2 November 2023

What is WEP?

What is Wired Equivalent Privacy (WEP)?

An IEEE standard security technique for wireless 802.11 networks was released in 1997 and is called wired equivalent privacy (WEP). It was quickly considered to be extremely inadequate and replaced by WPA, WPA2, and 802.11i. The purpose of WEP is to guard against cyberattacks and encrypt wireless communications. It is a very weak authentication mechanism even making it easier for an attacker to find out the encryption key. As a result, the specification did away with the WEP authentication.

With WEP, data is encrypted using a hexa decimal 64 or 128-bit key. Because this is a static key, all traffic is encrypted using a single key, no matter the device. A computer connected to a network can exchange encrypted communication while keeping the content hidden from outsiders via a WEP key. To establish a connection to a network with wireless security enabled, you need this key.

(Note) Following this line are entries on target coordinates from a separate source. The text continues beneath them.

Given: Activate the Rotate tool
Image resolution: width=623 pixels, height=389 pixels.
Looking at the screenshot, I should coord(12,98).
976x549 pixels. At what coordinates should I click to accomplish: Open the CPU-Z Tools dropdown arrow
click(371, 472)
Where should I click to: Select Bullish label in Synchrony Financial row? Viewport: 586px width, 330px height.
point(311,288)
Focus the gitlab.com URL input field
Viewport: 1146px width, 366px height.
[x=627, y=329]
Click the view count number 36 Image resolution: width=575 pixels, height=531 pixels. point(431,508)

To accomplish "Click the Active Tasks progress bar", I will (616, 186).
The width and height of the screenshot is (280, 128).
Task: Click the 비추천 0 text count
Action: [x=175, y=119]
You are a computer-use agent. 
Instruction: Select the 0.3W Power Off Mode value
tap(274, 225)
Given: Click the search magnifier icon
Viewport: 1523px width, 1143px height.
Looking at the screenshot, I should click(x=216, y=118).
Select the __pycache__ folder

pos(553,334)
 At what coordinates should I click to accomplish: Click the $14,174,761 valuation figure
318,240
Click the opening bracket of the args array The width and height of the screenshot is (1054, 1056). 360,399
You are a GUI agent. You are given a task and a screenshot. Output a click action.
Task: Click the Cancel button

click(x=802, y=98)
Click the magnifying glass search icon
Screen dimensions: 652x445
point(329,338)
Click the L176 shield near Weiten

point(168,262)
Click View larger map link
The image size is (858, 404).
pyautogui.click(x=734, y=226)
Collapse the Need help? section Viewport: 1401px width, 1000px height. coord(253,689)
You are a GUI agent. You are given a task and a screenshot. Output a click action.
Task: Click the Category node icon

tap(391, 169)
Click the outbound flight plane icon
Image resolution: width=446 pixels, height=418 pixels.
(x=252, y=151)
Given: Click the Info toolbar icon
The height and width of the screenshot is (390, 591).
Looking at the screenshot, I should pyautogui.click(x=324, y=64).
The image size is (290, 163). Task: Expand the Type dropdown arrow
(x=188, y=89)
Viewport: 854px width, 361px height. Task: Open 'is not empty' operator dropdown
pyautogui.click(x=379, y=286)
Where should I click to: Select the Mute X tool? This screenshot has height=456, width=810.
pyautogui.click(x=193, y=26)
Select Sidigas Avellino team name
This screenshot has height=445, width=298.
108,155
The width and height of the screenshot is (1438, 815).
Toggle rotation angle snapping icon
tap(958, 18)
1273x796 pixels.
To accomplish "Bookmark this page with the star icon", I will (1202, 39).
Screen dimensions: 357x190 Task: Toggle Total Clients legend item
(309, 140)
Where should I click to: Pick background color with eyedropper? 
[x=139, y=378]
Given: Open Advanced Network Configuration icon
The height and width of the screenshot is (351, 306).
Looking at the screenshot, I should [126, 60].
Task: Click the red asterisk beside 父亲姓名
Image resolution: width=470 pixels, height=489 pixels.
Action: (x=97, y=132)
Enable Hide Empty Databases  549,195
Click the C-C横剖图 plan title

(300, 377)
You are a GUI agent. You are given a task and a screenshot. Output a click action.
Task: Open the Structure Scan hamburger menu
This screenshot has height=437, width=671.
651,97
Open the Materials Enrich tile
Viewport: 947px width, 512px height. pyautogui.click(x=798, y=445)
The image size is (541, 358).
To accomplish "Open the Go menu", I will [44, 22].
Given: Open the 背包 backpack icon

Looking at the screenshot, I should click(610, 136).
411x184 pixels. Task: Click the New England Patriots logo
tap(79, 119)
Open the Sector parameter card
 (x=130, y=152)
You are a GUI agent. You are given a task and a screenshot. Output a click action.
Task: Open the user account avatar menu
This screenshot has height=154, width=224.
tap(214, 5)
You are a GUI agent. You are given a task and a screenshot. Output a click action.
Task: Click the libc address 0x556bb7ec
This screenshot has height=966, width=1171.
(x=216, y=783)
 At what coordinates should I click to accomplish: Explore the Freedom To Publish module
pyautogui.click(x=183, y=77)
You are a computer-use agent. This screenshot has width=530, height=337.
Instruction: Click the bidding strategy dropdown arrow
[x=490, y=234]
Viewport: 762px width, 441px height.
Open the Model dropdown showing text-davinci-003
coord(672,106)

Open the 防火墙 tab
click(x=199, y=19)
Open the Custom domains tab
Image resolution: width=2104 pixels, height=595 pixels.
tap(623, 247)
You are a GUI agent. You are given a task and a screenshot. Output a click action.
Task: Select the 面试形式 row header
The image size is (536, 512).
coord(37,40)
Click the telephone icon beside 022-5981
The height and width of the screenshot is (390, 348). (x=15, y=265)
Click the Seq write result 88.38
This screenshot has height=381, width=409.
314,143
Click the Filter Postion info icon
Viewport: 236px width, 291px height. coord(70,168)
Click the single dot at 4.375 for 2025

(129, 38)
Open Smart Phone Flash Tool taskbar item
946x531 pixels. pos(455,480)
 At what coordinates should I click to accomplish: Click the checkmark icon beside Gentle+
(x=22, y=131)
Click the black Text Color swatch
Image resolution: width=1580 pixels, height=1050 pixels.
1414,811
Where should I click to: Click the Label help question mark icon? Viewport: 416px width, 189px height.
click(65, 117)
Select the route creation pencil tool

Initially, WEP was able to prevent main-in-the-middle attacks, which was one of its primary objectives. Over time, however, a number of security vulnerabilities were found in the WEP standard, even with protocol modification and larger key sizes. In 2004, the Wi-Fi alliance formally deprecated WEP due to security flaws. Although it is occasionally still in use, WEP security is now regarded as outdated. This is either because devices that enable encryption are too old to support it or network managers haven't updated the default on their wireless routers.